Problem to solve. Exactly reproduce each of the entries shown below.

Data to process.
-------

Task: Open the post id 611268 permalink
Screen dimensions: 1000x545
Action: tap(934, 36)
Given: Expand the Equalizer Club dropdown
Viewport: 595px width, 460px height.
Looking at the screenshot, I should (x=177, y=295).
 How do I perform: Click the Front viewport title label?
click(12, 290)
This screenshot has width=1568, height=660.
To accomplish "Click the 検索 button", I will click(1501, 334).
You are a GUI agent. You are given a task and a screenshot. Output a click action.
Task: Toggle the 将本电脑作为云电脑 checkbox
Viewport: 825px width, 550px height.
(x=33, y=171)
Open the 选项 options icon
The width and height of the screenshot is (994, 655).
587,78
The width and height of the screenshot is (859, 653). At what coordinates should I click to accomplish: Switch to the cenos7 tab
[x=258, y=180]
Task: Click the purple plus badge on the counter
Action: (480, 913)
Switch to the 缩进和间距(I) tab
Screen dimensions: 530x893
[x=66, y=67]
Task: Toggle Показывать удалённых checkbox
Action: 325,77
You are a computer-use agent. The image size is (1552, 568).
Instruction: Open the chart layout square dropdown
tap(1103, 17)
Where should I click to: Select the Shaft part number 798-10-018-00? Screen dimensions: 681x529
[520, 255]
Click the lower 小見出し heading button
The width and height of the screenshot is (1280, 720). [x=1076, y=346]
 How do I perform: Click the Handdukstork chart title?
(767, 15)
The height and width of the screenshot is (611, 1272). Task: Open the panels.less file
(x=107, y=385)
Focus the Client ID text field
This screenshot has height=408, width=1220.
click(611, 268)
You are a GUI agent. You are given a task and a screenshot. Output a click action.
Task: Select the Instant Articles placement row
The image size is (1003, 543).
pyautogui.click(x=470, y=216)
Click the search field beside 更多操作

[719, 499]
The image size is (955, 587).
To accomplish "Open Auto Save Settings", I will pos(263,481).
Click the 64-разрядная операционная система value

-------

Result of the exercise.
Task: Open the post id 611268 permalink
Screen dimensions: 1000x545
Action: tap(934, 36)
Given: Expand the Equalizer Club dropdown
Viewport: 595px width, 460px height.
Looking at the screenshot, I should (x=177, y=295).
 How do I perform: Click the Front viewport title label?
click(12, 290)
This screenshot has width=1568, height=660.
To accomplish "Click the 検索 button", I will click(1501, 334).
You are a GUI agent. You are given a task and a screenshot. Output a click action.
Task: Toggle the 将本电脑作为云电脑 checkbox
Viewport: 825px width, 550px height.
(x=33, y=171)
Open the 选项 options icon
The width and height of the screenshot is (994, 655).
587,78
The width and height of the screenshot is (859, 653). At what coordinates should I click to accomplish: Switch to the cenos7 tab
[x=258, y=180]
Task: Click the purple plus badge on the counter
Action: (480, 913)
Switch to the 缩进和间距(I) tab
Screen dimensions: 530x893
[x=66, y=67]
Task: Toggle Показывать удалённых checkbox
Action: 325,77
You are a computer-use agent. The image size is (1552, 568).
Instruction: Open the chart layout square dropdown
tap(1103, 17)
Where should I click to: Select the Shaft part number 798-10-018-00? Screen dimensions: 681x529
[520, 255]
Click the lower 小見出し heading button
The width and height of the screenshot is (1280, 720). [x=1076, y=346]
 How do I perform: Click the Handdukstork chart title?
(767, 15)
The height and width of the screenshot is (611, 1272). Task: Open the panels.less file
(x=107, y=385)
Focus the Client ID text field
This screenshot has height=408, width=1220.
click(611, 268)
You are a GUI agent. You are given a task and a screenshot. Output a click action.
Task: Select the Instant Articles placement row
The image size is (1003, 543).
pyautogui.click(x=470, y=216)
Click the search field beside 更多操作

[719, 499]
The image size is (955, 587).
To accomplish "Open Auto Save Settings", I will pos(263,481).
Click the 64-разрядная операционная система value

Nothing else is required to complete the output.